The new town was rebuilt on a larger scale; its mudbrick city wall was replaced by a cyclopean wall. Around 1000 BC, the religious part of the city was abandoned, although life seems to have continued in other areas as indicated by finds in tombs.

Map showing the ancient city-kingdoms of Cyprus

Literary evidence suggests an early Phoenician presence at Kition under Tyrian rule at the beginning of the 10th century BC. Some Phoenician merchants who were believed to come from Tyre colonized the area and expanded the political influence of Kition. After c. 850 BC, the city's sanctuaries were rebuilt and reused by Phoenician settlers.

The kingdom was under Egyptian domination from 570 to 545 BC. Persia ruled Cyprus from 545 BC. Kings of the city are referred to by name from 500 BC—in Phoenician texts and as inscriptions on coins.

Marguerite Yon claims that literary texts and inscriptions suggest that by the Classical period Kition was one of the principal local powers, along with its neighbour Salamis. In 499 BC Cypriot kingdoms (including Kition) joined Ionia's revolt against Persia. Persian rule of Cyprus ended in 332 BC.

Ptolemy I conquered Cyprus in 312 BC and killed Poumyathon, the Phoenician king of Kition, and burned the temples. Shortly afterwards the Cypriot city-kingdoms were dissolved and the Phoenician dynasty of Kition was abolished. Following these events the area lost its religious character.

The community of Kitian merchants in Athens asked and received from the Athenian authorities in 333/332 BC permission to own a plot of land (probably in Peiraeus) and build on it a temple for Aphrodite (Astarte). The permission is recorded on a stele that contains the official decision (probably erected by the Kitian themselves); in addition, an inscription dedicated by "Aristoklea of Kition to Aphrodite Urania", which probably originated in this temple, was found in Attica.

Cyprus was annexed by the Roman Republic in 58 BC.

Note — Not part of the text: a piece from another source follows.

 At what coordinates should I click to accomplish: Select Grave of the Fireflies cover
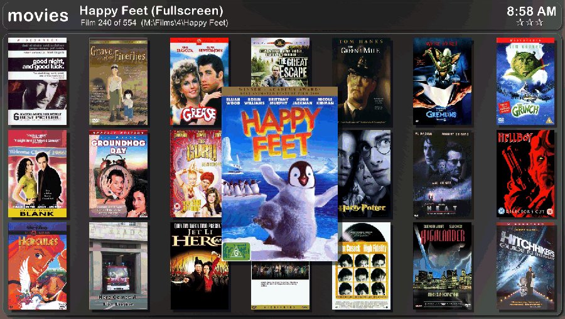(119, 82)
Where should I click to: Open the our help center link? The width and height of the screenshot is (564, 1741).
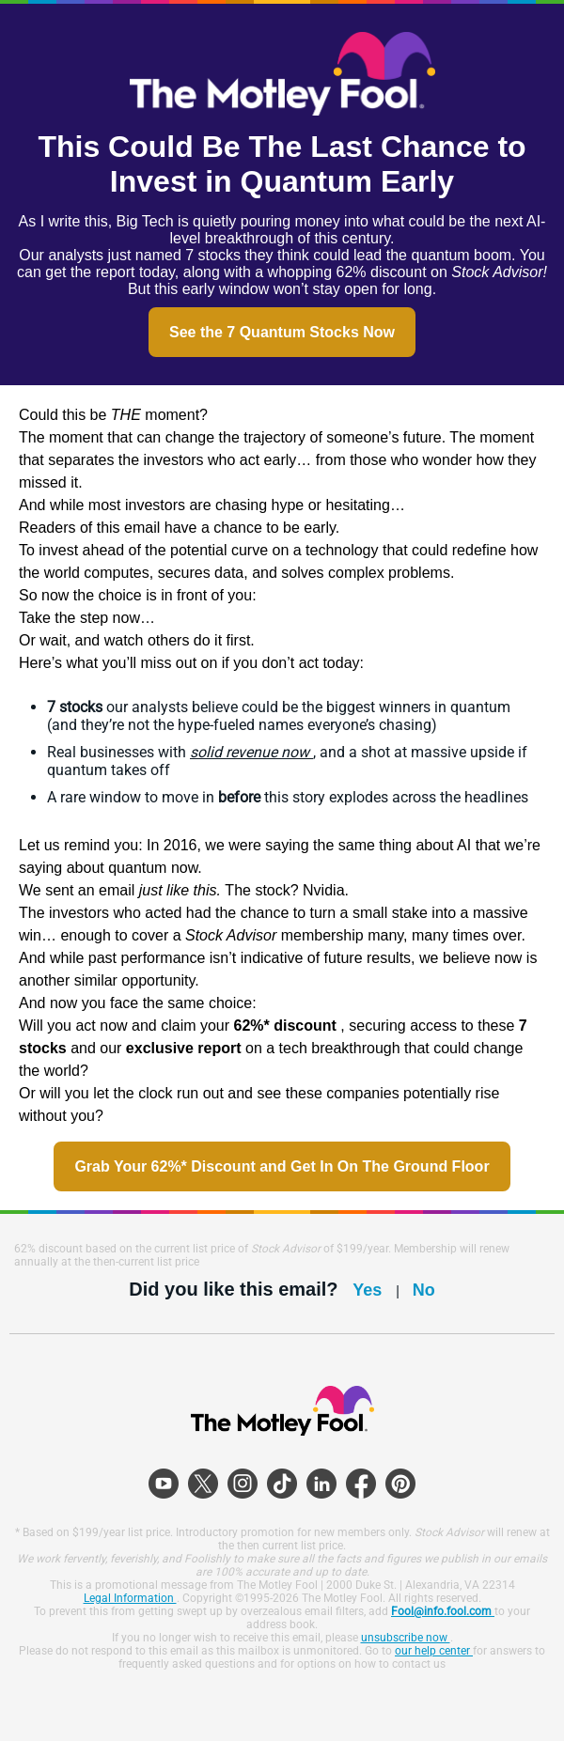[432, 1650]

Strong earthquakes hit the city in 76 AD and the year after, but the city seems to have been prosperous during Roman times. A curator civitatis, or financial administrator of the city, was sent to Kition from Rome during the rule of Septimius Severus.

The city was destroyed by successive earthquakes in 322 and 342 AD, which also destroyed Salamis and Pafos.

==The Kition archaeological sites==
Kition was first systematically excavated by the Swedish Cyprus Archaeological Expedition (under the direction of Einar Gjerstad) from October 1929 until April 1930.

Kition. The cult room. Statues in situ. Some depict Herakles-Melqart and are probably from the Sub Archaic Style - Early Cypro-Classical I, ca 480-450 B.C.

The ruins can be found within the borders of the modern town of Larnaca. The ancient city was surrounded by massive walls which can still be traced today. At the Bamboula hill, in the northeastern part of the city, was the acropolis. Here, the Swedish archaeologists discovered a sanctuary dedicated to Heracles-Melqart. Between the acropolis and the modern seashore was the ancient harbour. In 1879 the Government of Cyprus filled this marshy area with soil from the upper strata of the Bamboula Hill because they wished to get rid of the mosquitos which transmitted malaria. Because of this the Bamboula Hill and especially the upper layers of the acropolis were much disturbed. A small part of the city was excavated as early as 1894 by British archeologists.

The Swedish archaeologists attempted a stratigraphic examination of the Bamboula mound to obtain information about the dating of the Phoenician colonization of Cyprus. They wanted to study the ceramic development and collect archaeological material to explain how the Phoenicians affected the development of the Cypriote culture. But, after three days of digging, they found a large deposit of sculptures and needed to enlarge the excavation.

The excavation of Kition. The rectangular base of a statue, the statue itself is missing.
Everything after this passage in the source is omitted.